Ota was born in Harlem, where he lived for six years, eventually moving to South Carolina and then Maryland. In 2000, Charlie joined the U.S. Navy and chose to be stationed in Japan on the USS Gary, until being honorably discharged in 2004. Charlie briefly returned home to live in the United States but soon permanently moved to Japan. The only time he’s left, until now for this fight, was after last year’s devastating earthquake in Japan, returning home to Maryland to visit his mother and ensure family and friends that he was okay.

“Charlie came back because of the fight in him,” his promoter Issei Nakaya remarked. “He has the patience and determination of a Japanese person. Charlie returned to Japan after our earthquake disaster and fought May 19 (2011) on a day called ‘The Day of Boxing’ by Japanese fans. It marks the day Japan’s first world champion, Yoshio Shirai, won his title. I was very happy Charlie fought in the main event (W-TKO9 vs. Tadashi Yuba) on such a special day for Japanese boxing fans. He fought not only for himself, but for all Japanese who had suffered huge damages. I’d like to thank Lou DiBella for giving Charlie a chance to further his boxing career and represent Japan on this great U.S. show.”

Originally, Charlie started taking college classes to work in Japan as an English tutor/teacher, and he soon found a nearby gym (Hachioji Nakaya Boxing Gym) to work out and keep in shape. “I decided to take up boxing and soon became pretty good at it,” Ota explained. “Growing up, I always did a lot of fight training with a friend. Even in the military, I would hang a punching bag up in the helicopter hangar to work out. I soon became pretty good at it and decided to turn pro and see how far I’d go in boxing. I’m very happy that I got a chance to really see Japan and become a fighter at the same time. When I first came to Japan, I was on a ship that was often at sea, so I didn’t get to really see Japan until I moved there.”

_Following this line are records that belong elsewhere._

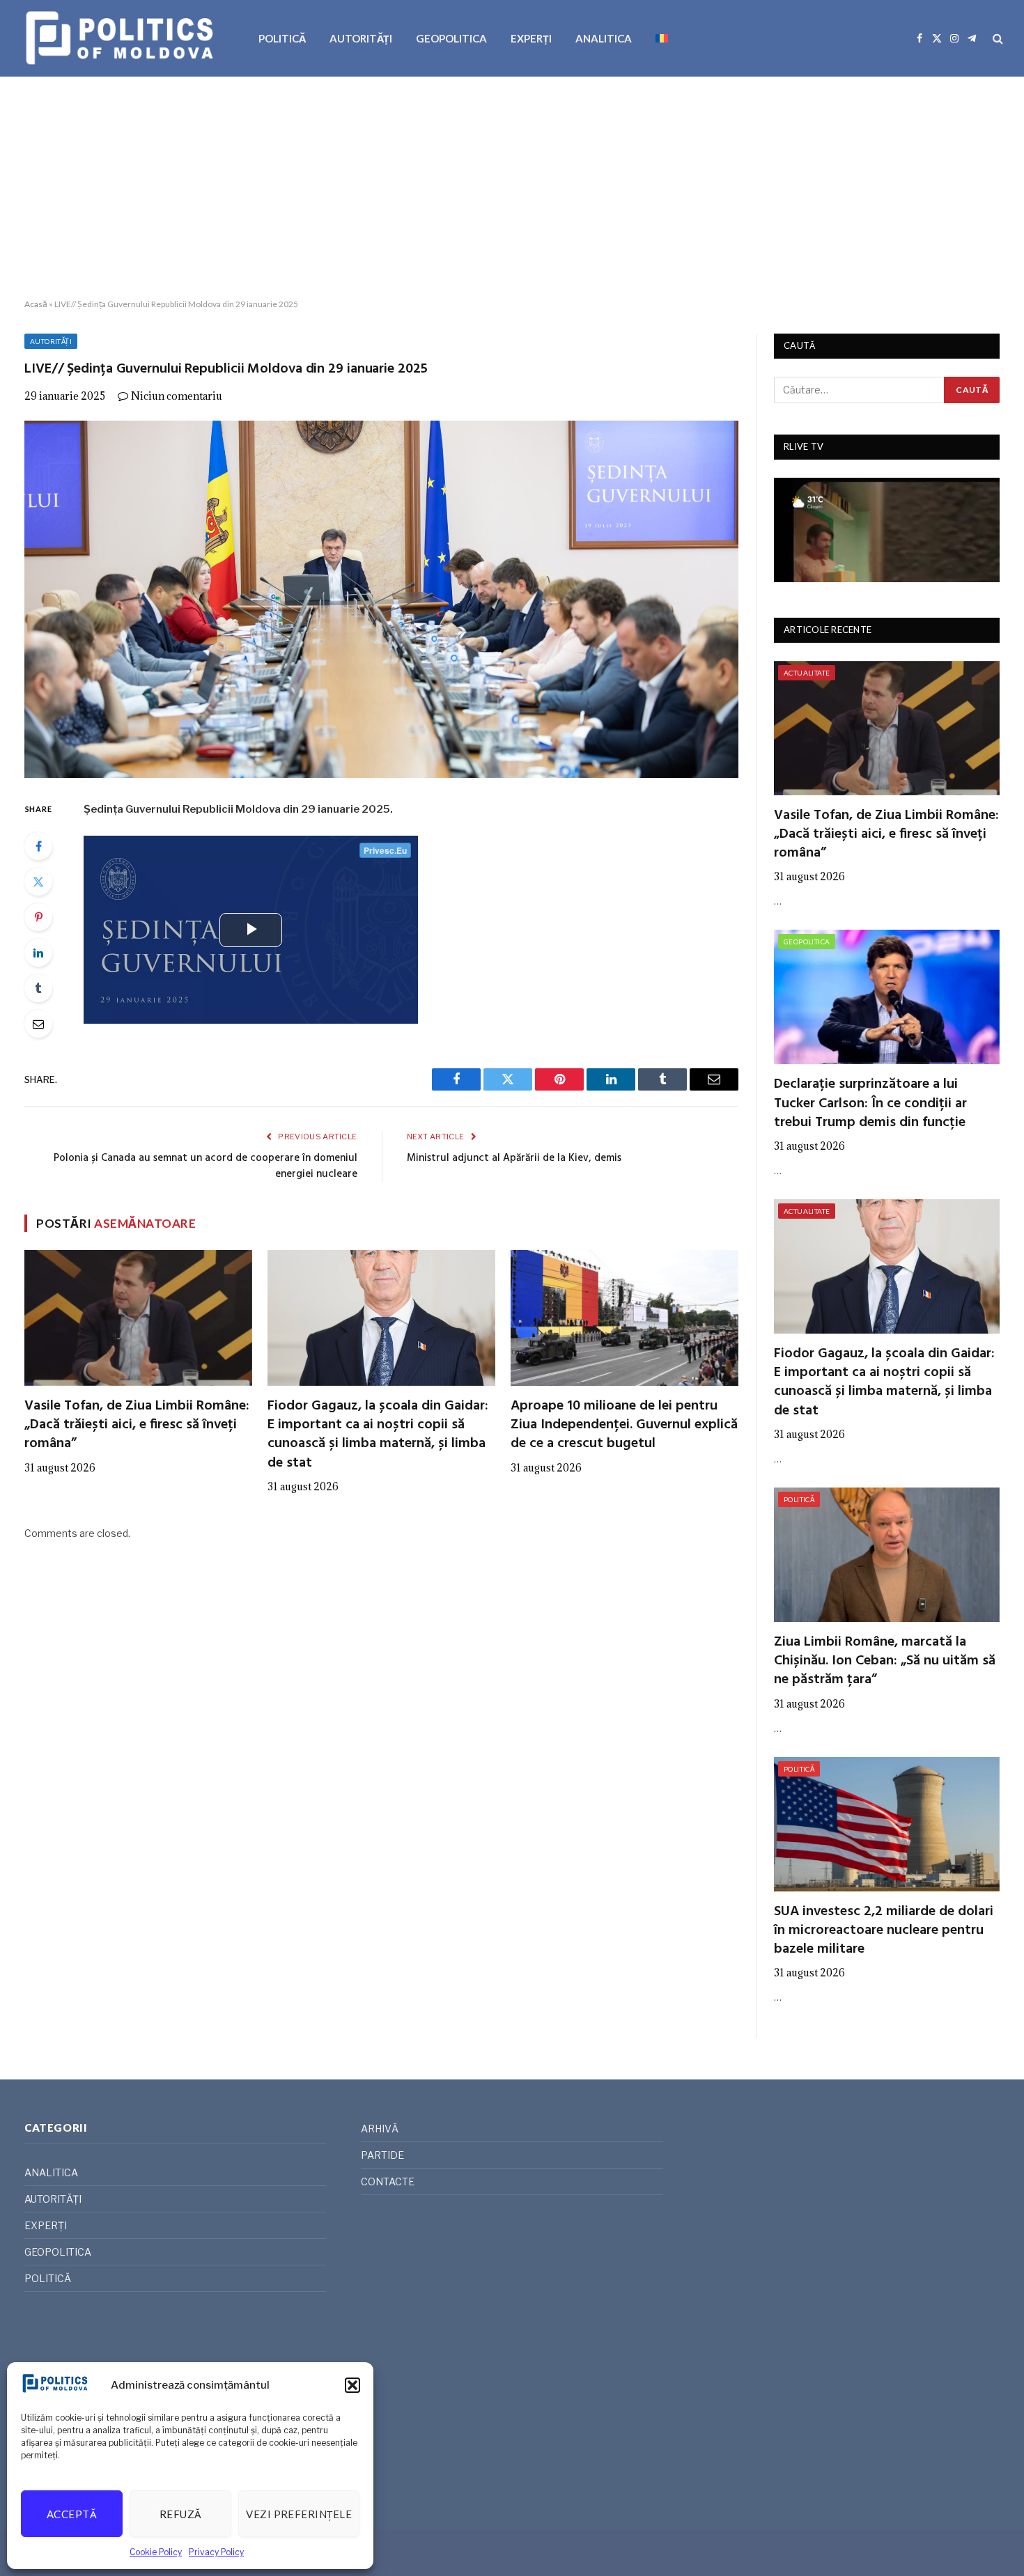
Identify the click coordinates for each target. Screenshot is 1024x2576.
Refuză (181, 2514)
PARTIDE (382, 2155)
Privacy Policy (216, 2552)
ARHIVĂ (379, 2128)
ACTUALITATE (807, 673)
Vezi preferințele (299, 2514)
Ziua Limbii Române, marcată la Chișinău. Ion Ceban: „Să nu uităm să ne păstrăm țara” (884, 1661)
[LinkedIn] (38, 953)
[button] (352, 2385)
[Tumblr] (38, 988)
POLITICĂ (282, 38)
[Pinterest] (38, 917)
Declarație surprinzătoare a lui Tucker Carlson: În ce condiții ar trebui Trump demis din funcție (870, 1103)
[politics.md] (121, 38)
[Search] (996, 38)
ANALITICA (603, 38)
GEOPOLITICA (451, 38)
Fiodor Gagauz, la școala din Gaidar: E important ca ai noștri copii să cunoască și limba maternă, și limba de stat (377, 1435)
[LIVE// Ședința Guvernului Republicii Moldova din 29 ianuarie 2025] (381, 599)
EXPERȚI (531, 38)
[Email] (38, 1024)
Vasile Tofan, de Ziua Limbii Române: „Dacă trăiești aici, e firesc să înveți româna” (136, 1425)
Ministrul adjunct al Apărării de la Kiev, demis (514, 1158)
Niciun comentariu (176, 396)
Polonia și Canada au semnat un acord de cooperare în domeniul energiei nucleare (205, 1166)
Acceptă (72, 2514)
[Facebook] (38, 846)
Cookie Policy (156, 2552)
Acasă (35, 304)
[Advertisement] (512, 188)
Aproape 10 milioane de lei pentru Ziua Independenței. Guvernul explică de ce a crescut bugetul (624, 1425)
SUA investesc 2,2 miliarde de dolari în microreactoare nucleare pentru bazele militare (883, 1931)
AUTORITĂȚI (360, 38)
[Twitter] (38, 882)
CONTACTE (387, 2181)
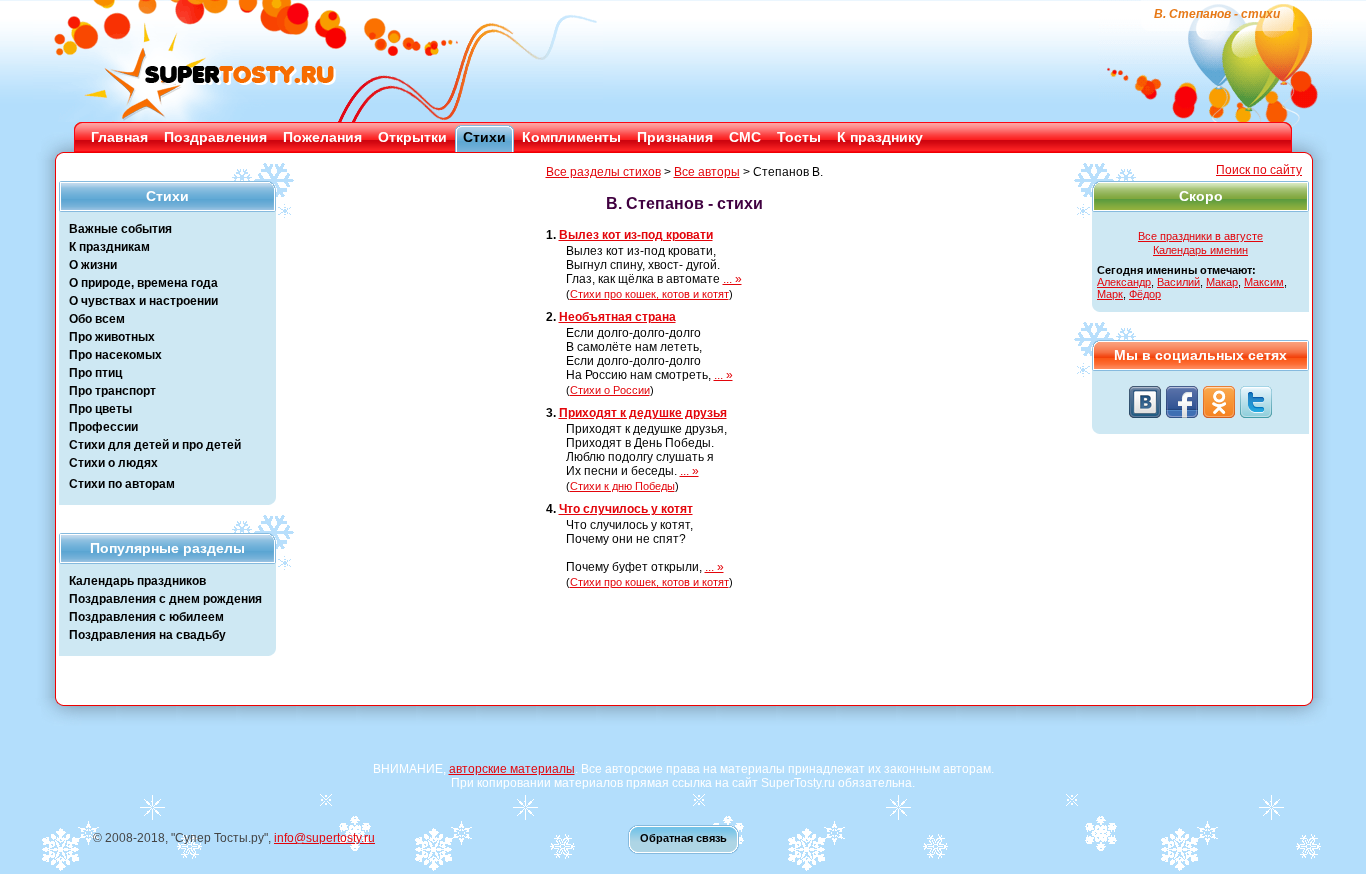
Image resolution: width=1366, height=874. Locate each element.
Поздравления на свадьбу (147, 635)
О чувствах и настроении (143, 301)
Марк (1110, 294)
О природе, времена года (143, 283)
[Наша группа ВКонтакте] (1145, 402)
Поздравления (215, 137)
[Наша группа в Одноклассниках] (1219, 402)
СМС (745, 137)
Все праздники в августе (1200, 236)
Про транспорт (112, 391)
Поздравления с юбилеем (146, 617)
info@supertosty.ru (324, 838)
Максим (1264, 282)
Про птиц (95, 373)
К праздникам (109, 247)
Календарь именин (1200, 250)
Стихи (484, 137)
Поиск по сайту (1259, 170)
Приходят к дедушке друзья (643, 413)
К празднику (880, 137)
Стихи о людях (113, 463)
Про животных (112, 337)
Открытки (412, 137)
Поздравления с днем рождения (165, 599)
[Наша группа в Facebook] (1182, 402)
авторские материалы (512, 769)
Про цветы (100, 409)
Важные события (120, 229)
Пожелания (322, 137)
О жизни (93, 265)
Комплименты (571, 137)
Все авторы (707, 172)
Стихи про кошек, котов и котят (649, 294)
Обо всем (97, 319)
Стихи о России (610, 390)
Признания (675, 137)
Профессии (103, 427)
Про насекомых (115, 355)
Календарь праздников (137, 581)
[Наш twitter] (1256, 402)
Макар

Ota has done very well in the ring, too, capturing the Oriental and Pacific Boxing Federation (“OPBF”) and Japanese junior middleweight titles two years ago, followed by six successful title defenses, and he is presently rated No. 9 by the World Boxing Association (“WBA”), as well as No. 19 by the World Boxing Council (“WBC”).


“I started boxing at 24,” Ota added. “I had to put school on hold to box. I remember a lot of people telling me I was too old and that it was too late for me to be a professional boxer. I believed in my ability and wanted to see for myself. I’m happy with my success so far and still believe the best is yet to come.”

Charlie Ota may turn out to be the best thing from Japan to hit New York City since sushi.